I nodded. ‘She started writing Grace’s name. It
wasn’t the Grim Reaper at all.’
Chapter 44
A week later, I sat opposite Edward Swift in one of our bleak interview rooms. He was slumped forward on his blue chair, arms resting on the bolted-down table, chin in hand. The place smelt of cherry disinfectant, as if someone had puked on the indestructible grey carpet.
Richard had been obliged to un-suspend me when I’d become a minor public hero. News of my exploits had spread, alongside pictures of the mill, and trunks and dice people had set up to illustrate my dilemma. Online debates and a few pub fights had taken place over the Monty Hall problem.
I wasn’t enjoying being Mighty Meg – it was too much like a nickname I’d had when I went through a chubby phase as a child. And Craig had already come up with some unflattering variations. But I was glad to be back at work.

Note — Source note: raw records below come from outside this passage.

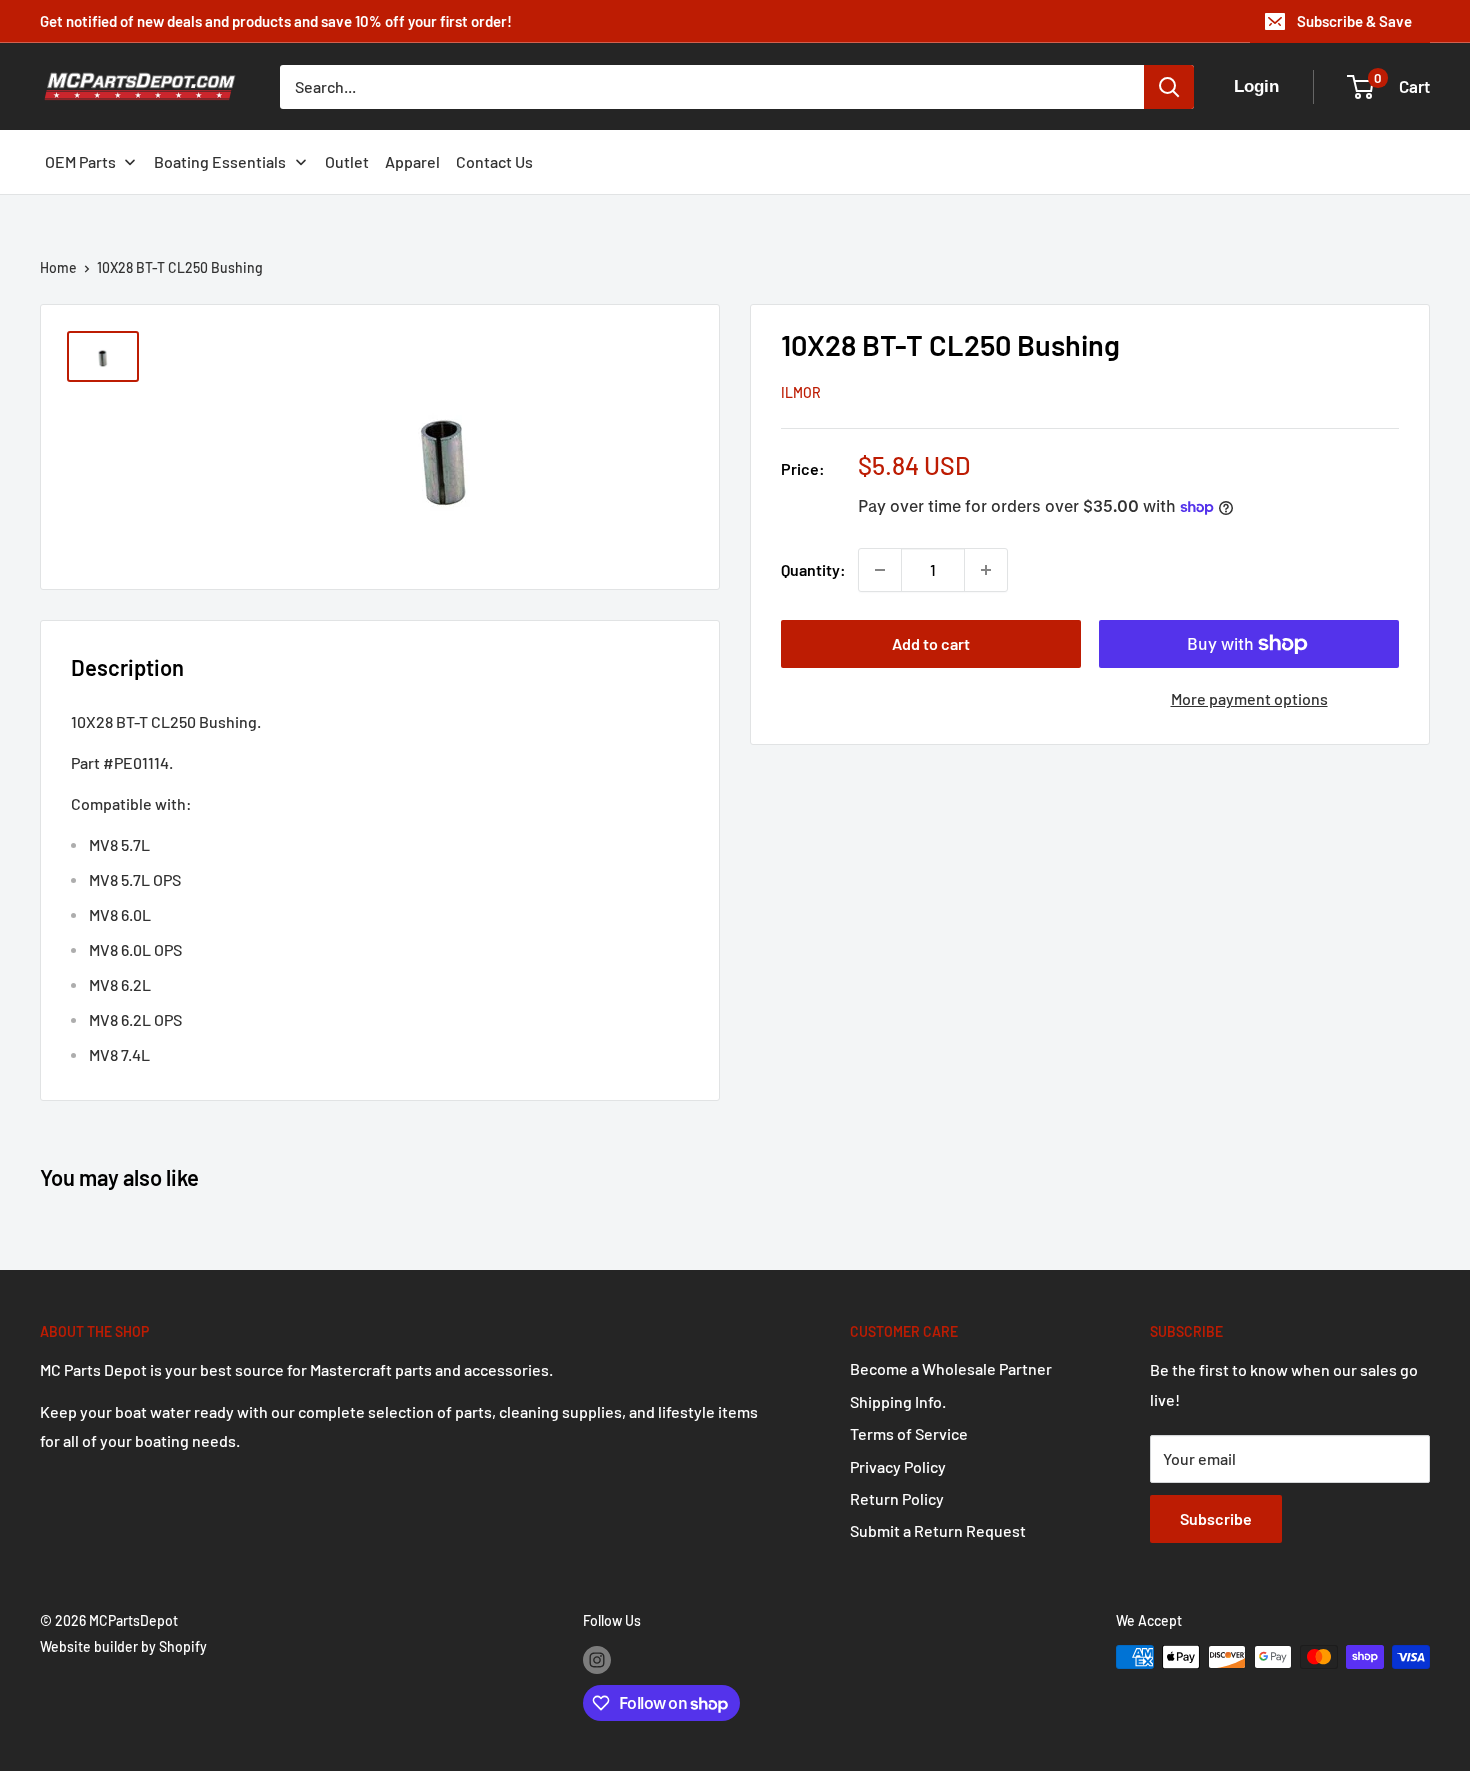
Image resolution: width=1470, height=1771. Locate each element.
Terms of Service (909, 1433)
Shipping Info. (898, 1401)
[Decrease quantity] (880, 570)
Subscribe (1216, 1518)
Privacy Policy (898, 1466)
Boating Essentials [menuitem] (220, 161)
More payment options (1249, 698)
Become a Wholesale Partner (951, 1368)
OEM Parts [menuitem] (80, 161)
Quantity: (813, 569)
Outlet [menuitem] (347, 161)
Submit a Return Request (938, 1530)
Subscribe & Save (1354, 21)
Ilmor (801, 392)
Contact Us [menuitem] (494, 161)
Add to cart (931, 643)
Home (58, 267)
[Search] (1169, 87)
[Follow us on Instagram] (597, 1659)
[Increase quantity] (986, 570)
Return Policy (897, 1498)
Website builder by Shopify (123, 1646)
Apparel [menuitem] (412, 161)
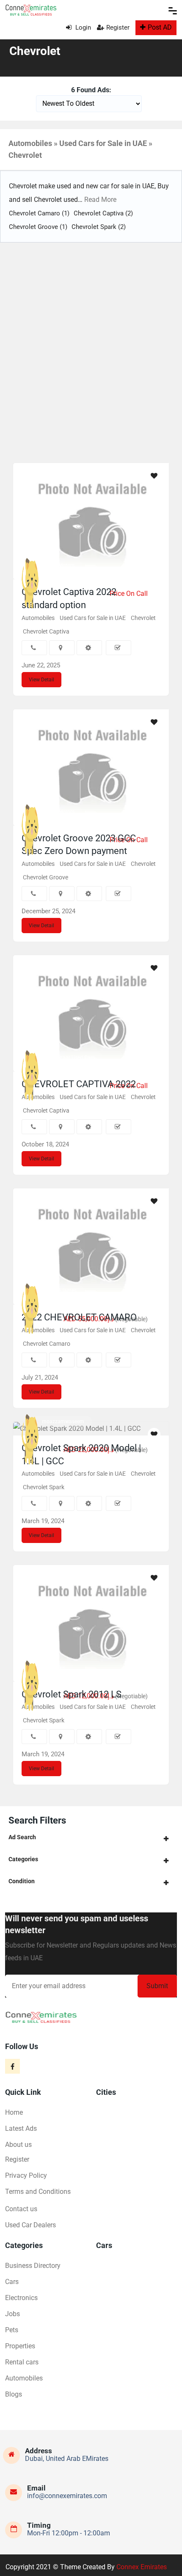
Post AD (160, 27)
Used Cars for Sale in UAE (93, 617)
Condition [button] (21, 1881)
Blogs (13, 2394)
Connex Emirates (141, 2567)
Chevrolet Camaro (39, 213)
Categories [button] (23, 1859)
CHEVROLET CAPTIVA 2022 (79, 1084)
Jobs (12, 2314)
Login (82, 27)
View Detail (41, 680)
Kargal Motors (58, 565)
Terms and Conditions (38, 2192)
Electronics (21, 2298)
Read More (99, 200)
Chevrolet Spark (99, 227)
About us (18, 2145)
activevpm (54, 1668)
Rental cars (22, 2362)
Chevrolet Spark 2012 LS (71, 1694)
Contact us (21, 2209)
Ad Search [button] (22, 1837)
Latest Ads (21, 2128)
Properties (20, 2346)
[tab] (91, 1837)
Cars (12, 2282)
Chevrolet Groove (38, 227)
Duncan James (59, 1291)
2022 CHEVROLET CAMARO (79, 1317)
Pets (11, 2330)
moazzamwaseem (63, 1421)
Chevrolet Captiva (103, 213)
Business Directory (33, 2266)
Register (118, 27)
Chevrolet (143, 617)
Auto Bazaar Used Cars (68, 1058)
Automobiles (38, 617)
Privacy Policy (26, 2175)
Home (14, 2112)
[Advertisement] (91, 355)
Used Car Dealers (30, 2225)
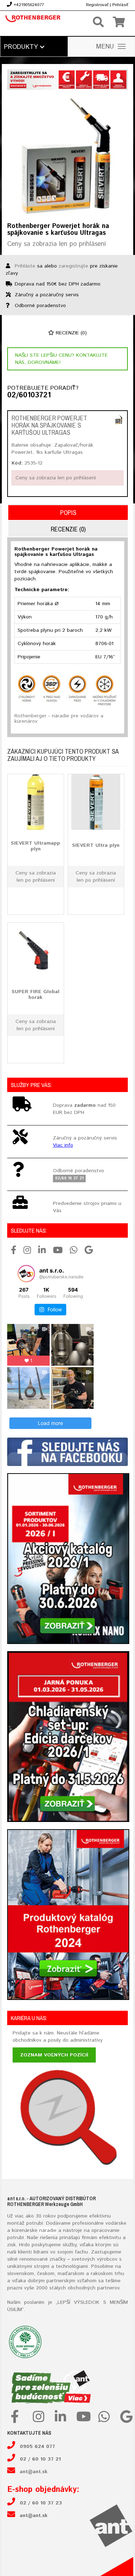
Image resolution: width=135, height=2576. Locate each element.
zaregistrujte (73, 266)
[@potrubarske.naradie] (26, 1273)
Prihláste (25, 266)
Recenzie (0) (70, 333)
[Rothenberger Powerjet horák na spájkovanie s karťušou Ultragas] (67, 155)
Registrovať (97, 5)
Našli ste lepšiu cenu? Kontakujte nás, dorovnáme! (61, 359)
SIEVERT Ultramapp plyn (35, 846)
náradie (48, 2230)
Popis (68, 512)
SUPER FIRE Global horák (35, 994)
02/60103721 (29, 395)
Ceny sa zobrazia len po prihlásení (56, 244)
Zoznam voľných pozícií (54, 2055)
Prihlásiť (120, 5)
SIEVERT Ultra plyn (96, 845)
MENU (105, 46)
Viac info (63, 1145)
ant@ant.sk (34, 2471)
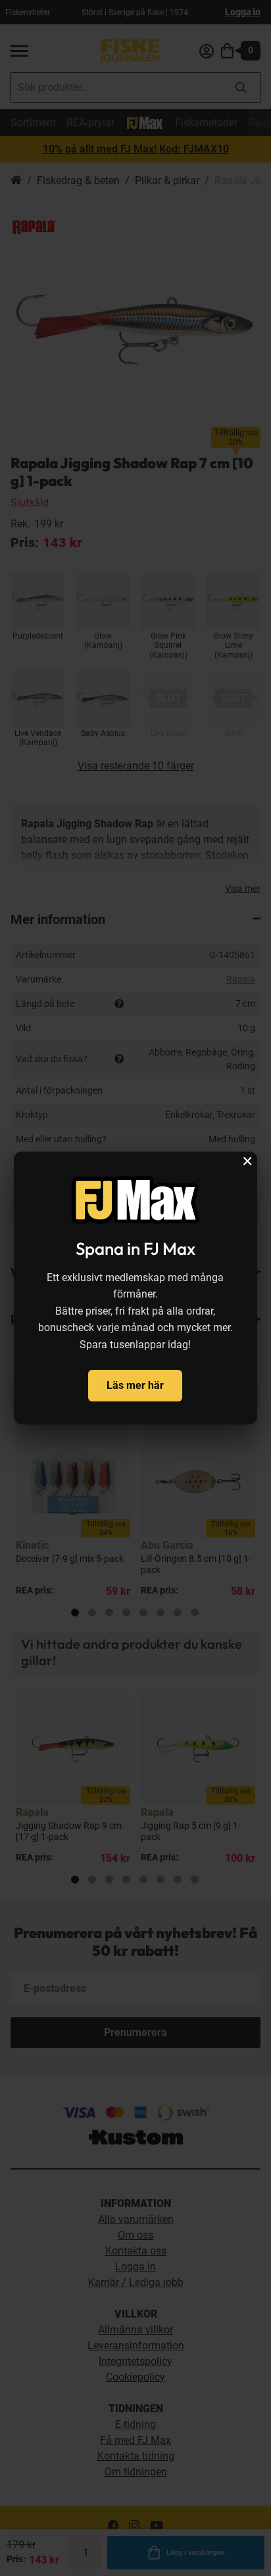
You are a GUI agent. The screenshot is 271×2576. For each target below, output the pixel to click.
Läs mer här (135, 1385)
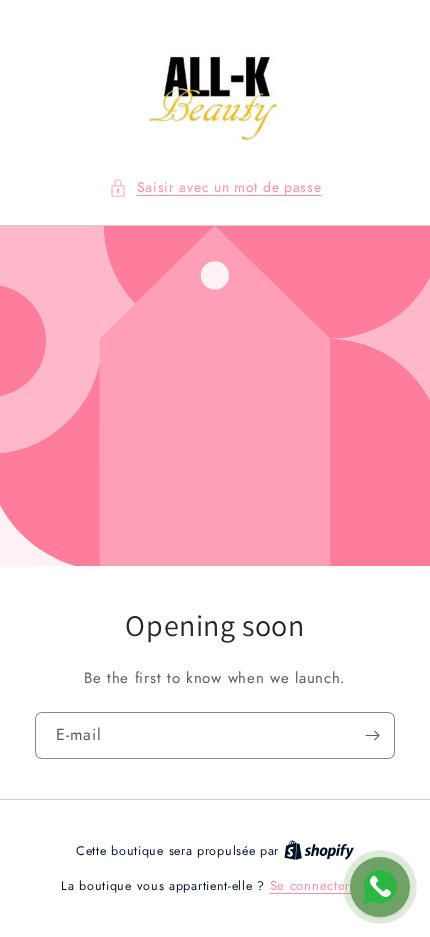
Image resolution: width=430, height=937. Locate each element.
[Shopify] (319, 850)
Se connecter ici (319, 885)
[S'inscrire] (372, 735)
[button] (215, 187)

Edward seemed to have aged several years since I’d last seen him in his sparkly kitchen. ‘I just need to ask you a couple of questions,’ I said.
He sat up and folded his arms. ‘Go ahead.’
‘Did you know about Peter’s assisted dying group?’
‘No, I didn’t.’
‘No idea at all?’
‘I knew he was in favour of it, but no more than that.’
‘But Grace obviously knew?’
Edward pursed his lips. ‘Obviously.’
I folded my arms too, and waited.
Edward shifted back an inch, and something seemed to flip inside him. Like someone had turned on his Bluetooth to allow communication. ‘I think Grace must have got the information from the receptionist at the health centre,’ he said. ‘They were in some religious thing together. And from following your poor mother about the place, of course.’
‘Did you realise she felt strongly about assisted dying?’
‘Not really, no. She got a little excitable about abortion a few years ago, got me going on demos outside clinics. But I thought she’d calmed down.’ Edward examined his neat nails, and then ran his fingers over a scratch in the cheap beech veneer of the table. ‘I’m trying to make sense of how she could have done those things. It must be her upbringing. She had a terrible time.’